Short exercise:
Please find each line in the records below that contains the word "width" and copy it.

(Data for locating words and elements)
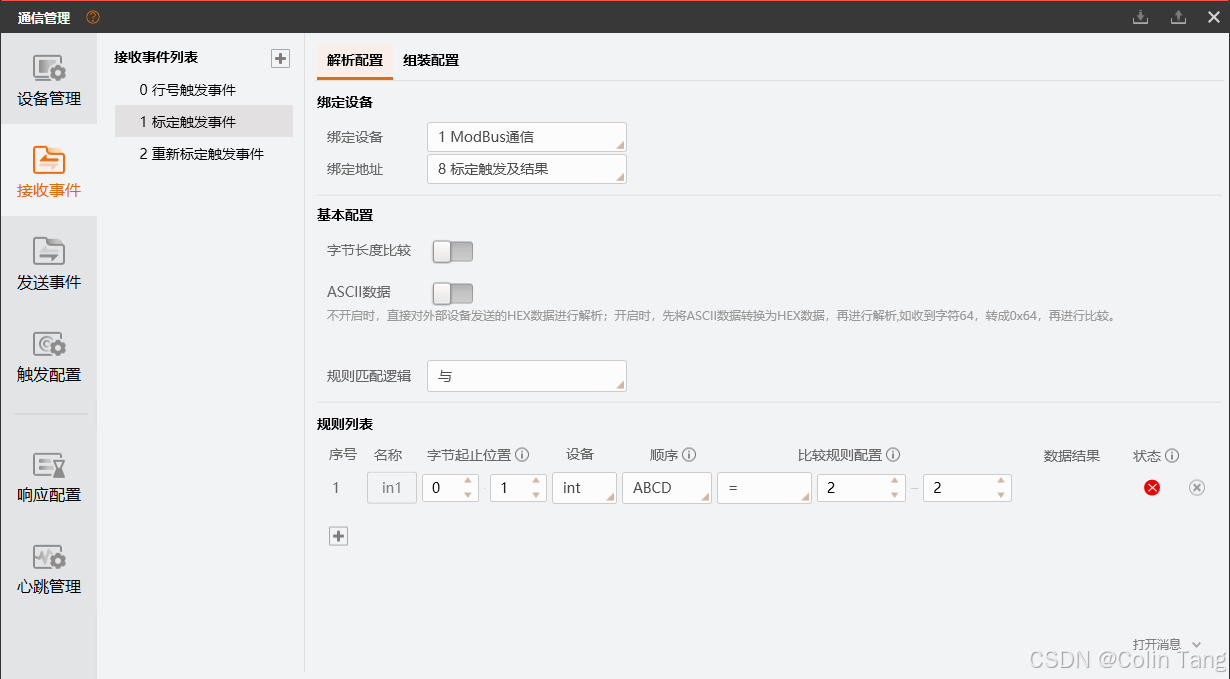Switch to the 组装配置 tab

[x=432, y=60]
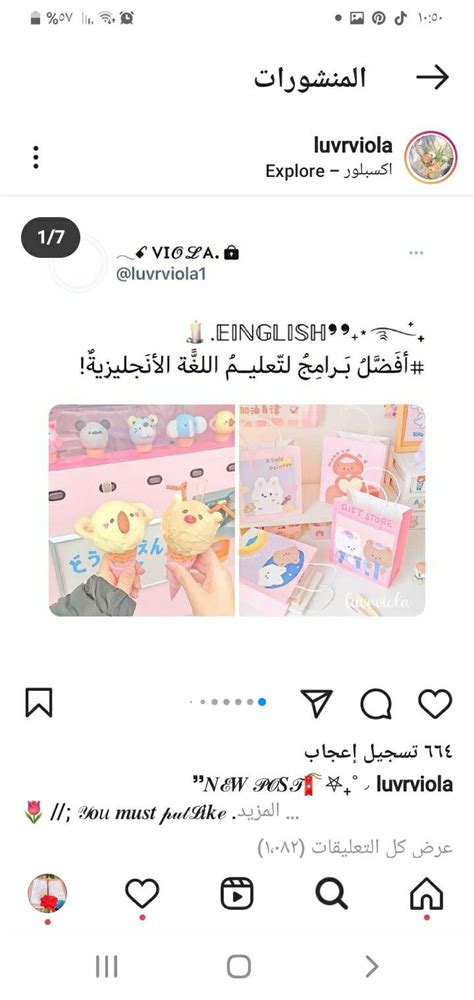Go to the Home tab

pos(426,895)
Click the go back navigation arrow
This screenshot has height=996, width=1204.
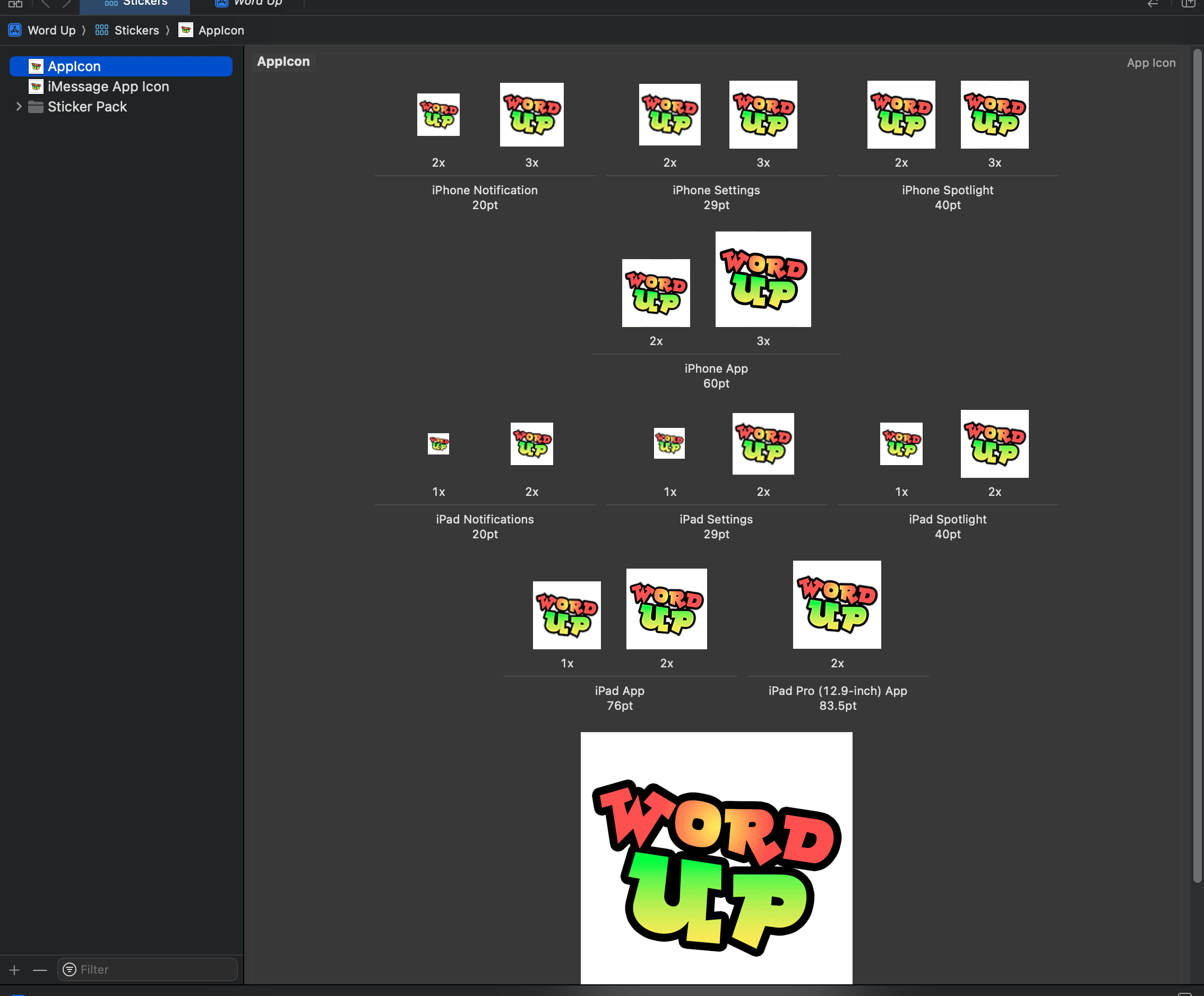point(45,4)
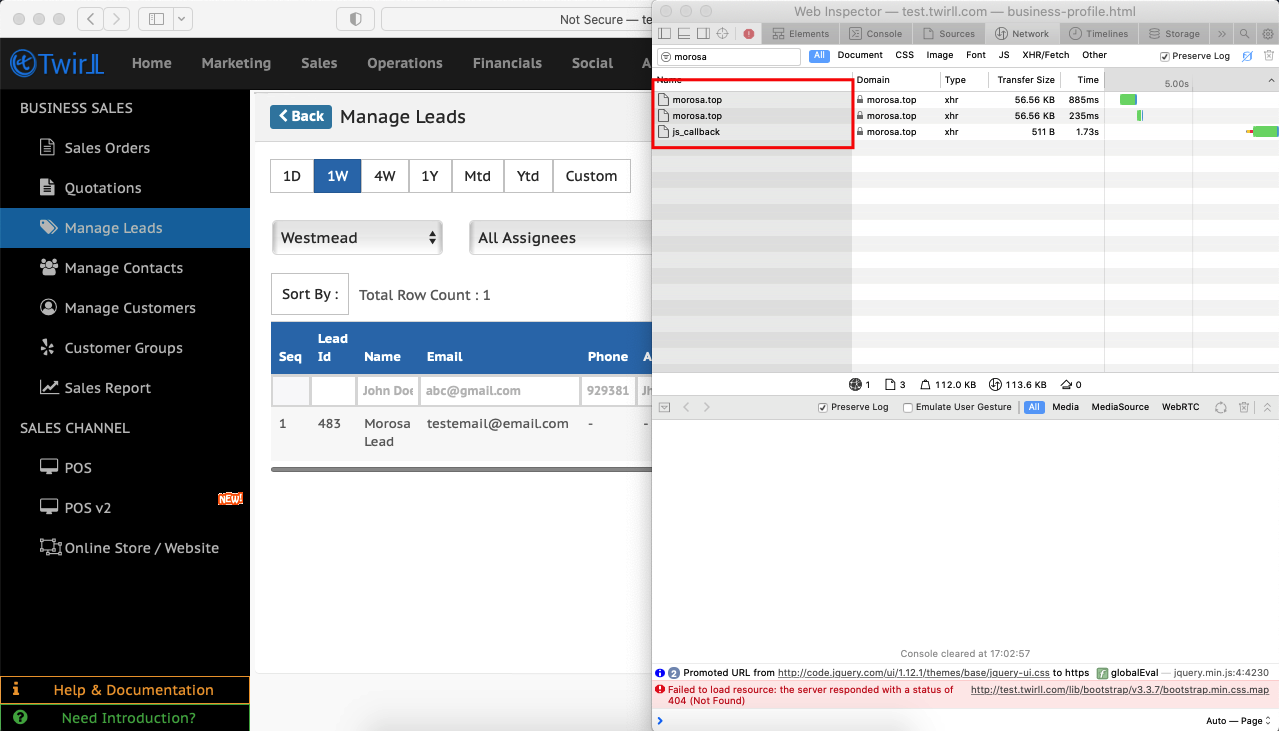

The result:
This screenshot has height=996, width=1204.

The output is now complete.